Realisasi Target EBT Terhambat Regulasi hingga Teknologi
Asosiasi Produsen Listrik Swasta Indonesia (APLSI) berharap agar hambatan-hambatan dalam merealisasikan target bauran Energi Baru Terbarukan (EBT) sebesar 23% pada 2025 dapat segera diatasi. Beberapa diantaranya seperti terkait regulasi, pendanaan, keekonomian hingga ketersediaan teknologi.
Ketua APLSI Arthur Simatupang mengatakan pemerintah perlu mengkaji ulang faktor-faktor yang menghambat realisasi bauran EBT selama ini. Sehingga target bauran energi terbarukan sebesar 23% di tahun 2025 dapat tercapai.
"Apakah dari sisi regulasi, apakah dari segi pendanaan, apakah yang sudah tertuang dalam PPA bankable dan juga ketersediaan dari teknologi apakah mengalami kendala," ujar dia dalam Squawk Box, CNBC Indonesia, Senin (13/9).

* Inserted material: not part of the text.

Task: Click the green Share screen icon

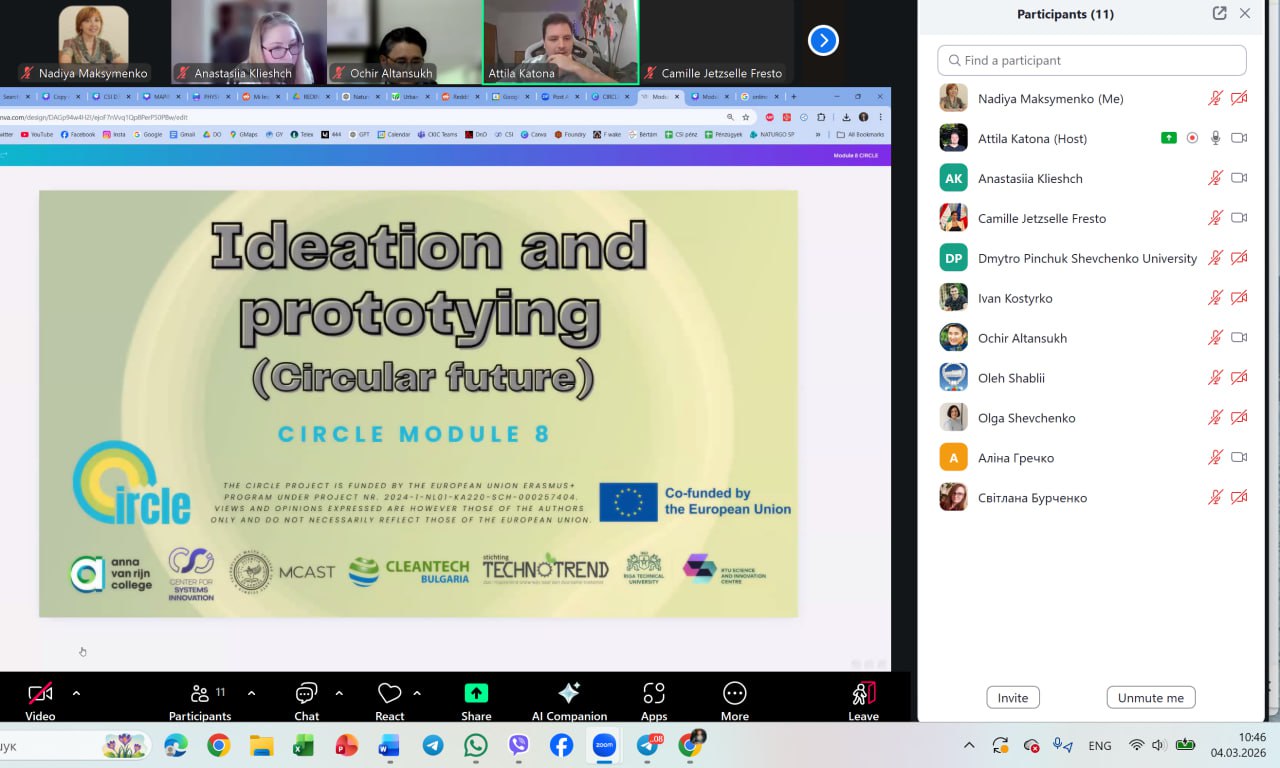Action: (x=476, y=694)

Anggota Dewan Energi Nasional (DEN) Satya Widya Yudha optimistis target bauran EBT 23% pada 2025 dapat tercapai. Meskipun dari sisi pencapain sendiri, bauran EBT sampai sekarang ini tercatat baru 11,2%, padahal target tahun ini sebesar 13,42%.

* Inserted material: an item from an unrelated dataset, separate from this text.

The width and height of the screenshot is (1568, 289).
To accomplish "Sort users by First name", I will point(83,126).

"Di tahun 2021 13,42% tetapi yang tercapai 11,2% kurangnya 1-2% untuk target tahun ini," katanya.
Satya mengatakan hingga saat ini pemerintah masih tetap berpatokan pada target bauran EBT sebesar 23% di 2025 yang sudah dicanangkan dalam Rencana Umum Energi Nasional (RUEN). Sehingga belum akan merevisi target tersebut.
Target tersebut juga sejalan dengan Grand Strategi Energi Nasional (GSEN) yang masih sedang bergulir. Salah satu poin yang cukup besar mendapat perhatian yakni pengembangan PLTS secara masif.
DEN berjanji akan segera menuntaskan berbagai hambatan yang ada di lapangan. "Nah yang kami lihat di sini adalah masalah harga dan lain lain, kami pararel sedang mengerjakan Perpres EBT, sedang ditunggu-tunggu," katanya.
Di samping itu, pemerintah saat ini juga tengah mempertimbangkan penerapan pajak karbon ke energi fosil. Sehingga dapat mendorong pengembangan proyek energi terbarukan ke depan.
Apalagi Indonesia menjadi salah satu negara yang telah menandatangani komitmen pada perjanjian paris. Dalam perjanjian itu, sebanyak 195 negara sepakat menurunkan emisi karbonnya dalam rangka mencegah perubahan iklim. "Bagaimana cara mengurangi emisi, bisa menggunakan teknologi, gas sebagai transisi energi kita ke depan," katanya.